# Determining charges for unlisted CPT



## t.rock.tara (Sep 23, 2008)

How do you determine what to charge for an unlisted CPT that is not on Medicare Physicians Fee Schedule ? Any help would be great! Thank you!


----------



## Belinda Frisch (Sep 23, 2008)

*Setting Fees for Unlisted Procedures*

Tara,

In our facility, we find the closest CPT to the unlisted, decide if the unlisted procedure performed involves more or less work, and set the fee accordingly.

Here's an article dealing with this for your review:

When reporting an unlisted procedure code it is important to include complete information in order to receive reimbursement. Unlisted codes require a detailed report from the physician or facility including time, skill and any necessary specialized equipment necessary to provide the service.
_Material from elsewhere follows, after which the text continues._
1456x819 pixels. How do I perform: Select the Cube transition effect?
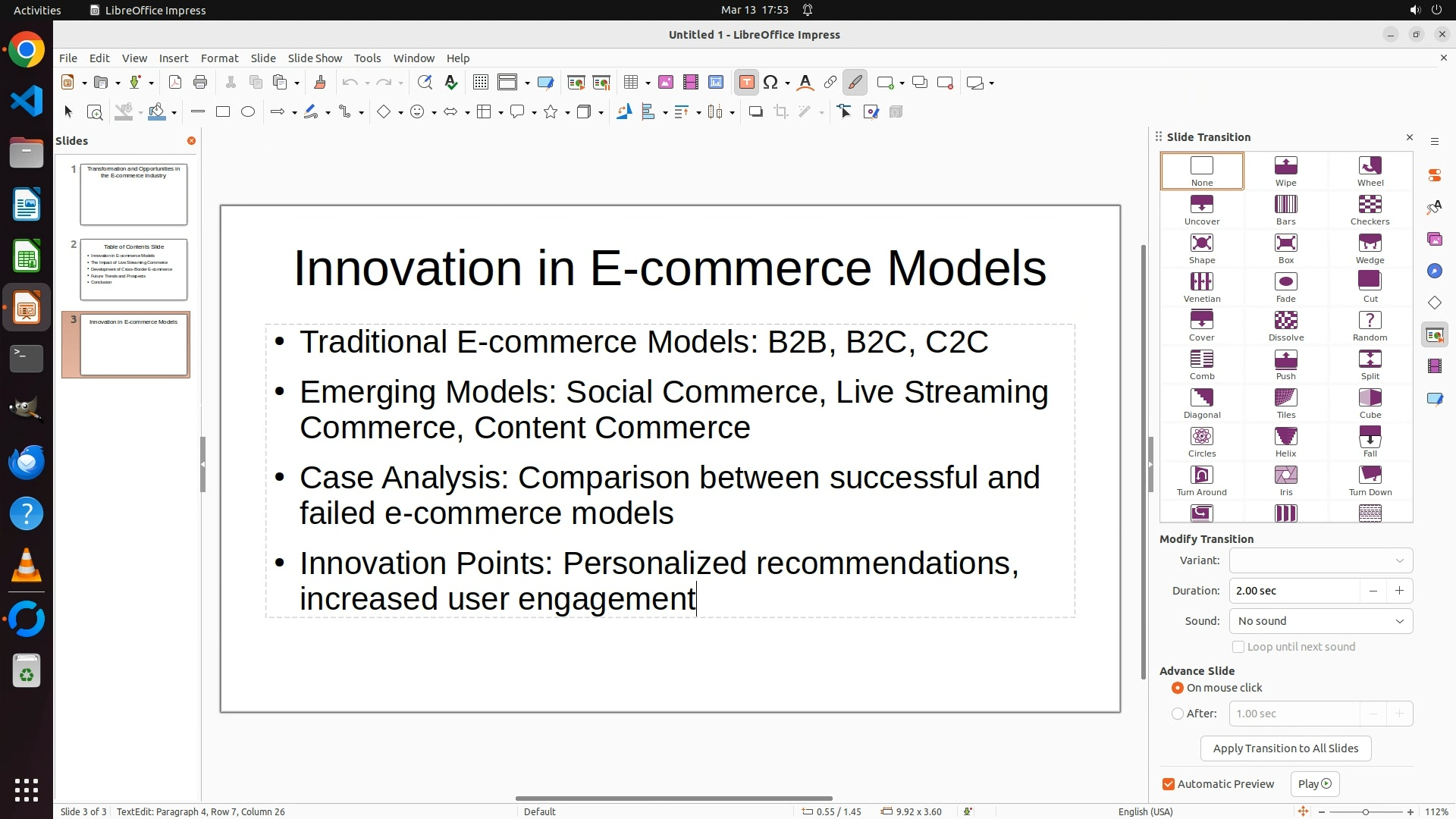[1370, 403]
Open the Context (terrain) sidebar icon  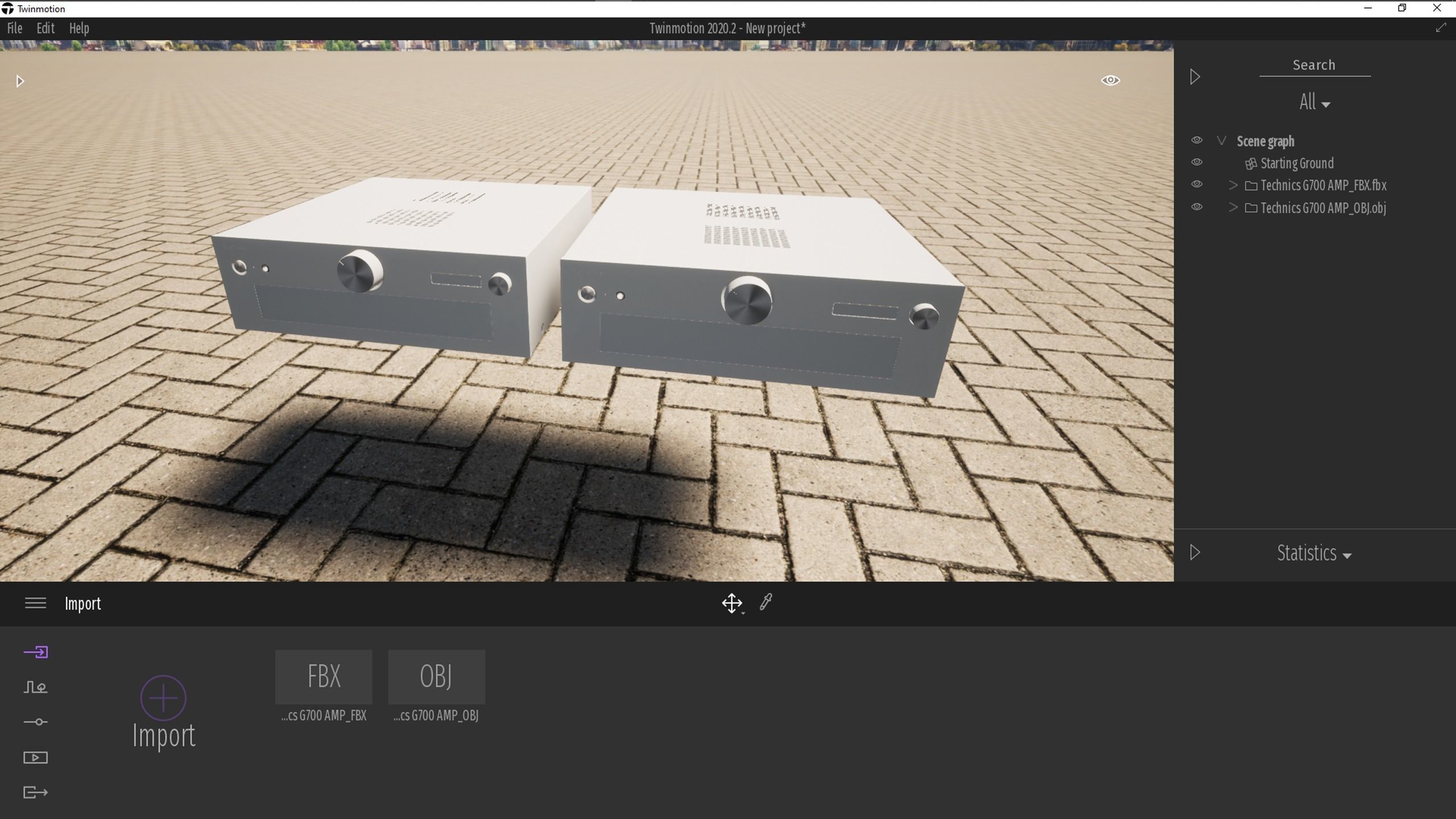point(35,687)
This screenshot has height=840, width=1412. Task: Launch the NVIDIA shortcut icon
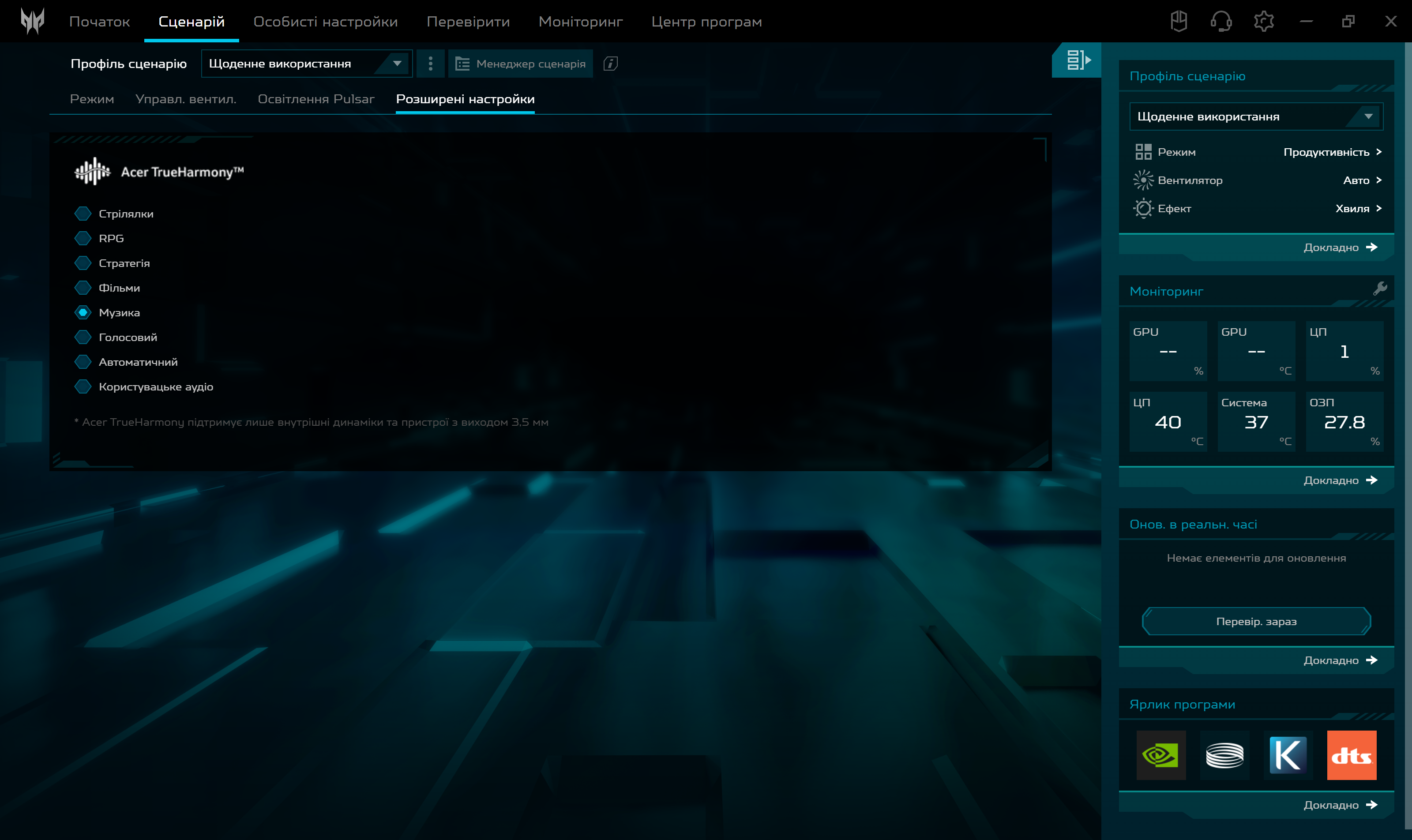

In addition, the claim submission should include a detailed description of the procedure performed, clinical journal information and any cost savings experienced by utilizing this procedure. With respect to the charge amount, relate the ‘unlisted' procedure to an existing procedure in terms of amount of physician or staff work involved or facility resources expended 

The use of unlisted procedure codes present a payment challenge for may insurance payors, but the submission of complete information will help ensure appropriate reimbursement. 

http://www.aameda.org/Specialtygroups/acoa/coding/2004/codingaug04.html



t.rock.tara said:


> How do you determine what to charge for an unlisted CPT that is not on Medicare Physicians Fee Schedule ? Any help would be great! Thank you!


----------



## t.rock.tara (Sep 23, 2008)

Thank you sooo much! That was very helpful!


----------